- **PROBLEM DESCRIPTION**:
Using the text on The Adventure Zone podcast, answer each question briefly.
(a) When did the writer start looking for a comical podcast?
(b) Which show did The Adventure Zone begin as a one-off episode of?
(c) What did Griffin walk everyone through in the first couple of episodes?

*** Opening TEXT PROVIDED ***

In mid-2016, the U.S. presidential election had just kicked into high gear with the announcement of Orange Cheeto Dust as the Republican presidential nominee, and I started looking for a comical podcast to take my mind off things. A friend of mine recommended The Adventure Zone, a podcast by the McElroy brothers, without really telling me what it was about. Mostly what I knew about the McElroys was that they were from my own home state and had some well-known podcasts, so I went in with absolutely no knowledge of the game they were playing, laughed at some jokes, and listened to an episode or so when I had the time. Before I knew it, I had somehow gone from “an ep whenever” to “three or four eps a day” because I was so invested in the story, and it’s definitely one of the few things that keeps me laughing even in this news vortex of despair. Now that The Adventure Zone is hurtling towards a sure-to-be hilarious and heartrending finale, I feel like it’s past time to try to get some of you to jump on this train with me.
Minor spoilers below!
The Adventure Zone started as a one-off episode of the McElroys’s other show, My Brother, My Brother and Me, when eldest brother Justin was on paternity leave, and eventually grew into its own show. Brothers Justin, Travis, and Griffin invited their father, Clint, to play a game of Dungeons and Dragons together. Justin plays Taako, a delightfully assholish high elf wizard and one of my absolute favorite characters of recent times, Travis is Magnus Burnsides, an honorable human fighter who always rushes in without thinking, and Clint is Merle Highchurch, a dwarven cleric who follows nature god Pan (eventually) and can’t ever seem to heal his party properly. Griffin, of course, is your Dungeon Master (DM) and your best friend. Together, the boys and their dad go on a fantastic adventure to find the seven ancient Grand Relics and save the world.
When I first started the show, I hadn’t ever played D&D and to be honest, wasn’t particularly interested in playing. Fortunately for me, the McElroys also had none-to-minimal experience in D&D, and the first couple of episodes feature Griffin walking everyone through which dice to roll and how spells work. Though this didn’t help with my continued inability to tell Justin and Travis’s voices apart, it did mean that I was rarely lost in the game mechanics and even got interested in the gameplay. As the McElroys’ campaign continues, Griffin’s story gets more and more complex and many of the D&D rules are left by the wayside in favor of hilarious asides and “things that the boys suggest that Griffin thinks are cool.” This sometimes ticks off the more experienced D&D players in the audience, but for me, a more story-based campaign was right up my alley. I once heard the podcast described as somewhat Pratchett-esque, and I would agree: it takes on potentially dark subject matter and enormously high stakes, but the tone of the show pokes fun at genre conventions and is always light and witty.

*** Closing TEXT PROVIDED ***
*** Opening RECORDS SUPPLIED ***

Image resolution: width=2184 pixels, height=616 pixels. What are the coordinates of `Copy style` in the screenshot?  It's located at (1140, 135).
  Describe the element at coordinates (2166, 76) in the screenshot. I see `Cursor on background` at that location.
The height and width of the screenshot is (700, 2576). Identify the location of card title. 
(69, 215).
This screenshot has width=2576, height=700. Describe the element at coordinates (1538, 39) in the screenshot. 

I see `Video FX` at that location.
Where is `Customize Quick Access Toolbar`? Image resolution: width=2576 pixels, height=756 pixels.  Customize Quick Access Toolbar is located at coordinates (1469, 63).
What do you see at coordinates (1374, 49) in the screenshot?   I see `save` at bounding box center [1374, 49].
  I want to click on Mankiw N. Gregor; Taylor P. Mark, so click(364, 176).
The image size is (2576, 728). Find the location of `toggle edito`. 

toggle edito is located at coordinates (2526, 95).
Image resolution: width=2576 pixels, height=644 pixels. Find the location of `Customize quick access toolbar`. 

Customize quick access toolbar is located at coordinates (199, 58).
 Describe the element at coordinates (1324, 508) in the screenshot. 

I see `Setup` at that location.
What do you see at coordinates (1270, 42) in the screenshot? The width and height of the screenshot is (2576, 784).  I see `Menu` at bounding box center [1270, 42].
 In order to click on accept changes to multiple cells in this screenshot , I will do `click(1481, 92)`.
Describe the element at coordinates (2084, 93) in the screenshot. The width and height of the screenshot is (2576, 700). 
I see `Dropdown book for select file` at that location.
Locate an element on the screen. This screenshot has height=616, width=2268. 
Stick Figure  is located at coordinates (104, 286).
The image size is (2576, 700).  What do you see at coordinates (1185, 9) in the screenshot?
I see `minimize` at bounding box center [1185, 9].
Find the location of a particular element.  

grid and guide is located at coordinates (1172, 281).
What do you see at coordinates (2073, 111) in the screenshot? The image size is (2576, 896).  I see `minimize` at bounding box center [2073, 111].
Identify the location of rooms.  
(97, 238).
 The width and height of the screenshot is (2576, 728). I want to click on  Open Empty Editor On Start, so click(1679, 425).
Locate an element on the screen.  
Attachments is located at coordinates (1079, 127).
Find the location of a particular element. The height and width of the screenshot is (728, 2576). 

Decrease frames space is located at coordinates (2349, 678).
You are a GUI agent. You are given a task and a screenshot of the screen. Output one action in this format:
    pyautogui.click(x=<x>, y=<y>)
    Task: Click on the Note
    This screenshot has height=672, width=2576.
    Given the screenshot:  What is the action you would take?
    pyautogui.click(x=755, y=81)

*** Closing RECORDS SUPPLIED ***

- **EXERCISE SOLUTION**:
(a) In mid-2016.
(b) My Brother, My Brother and Me.
(c) Which dice to roll and how spells work.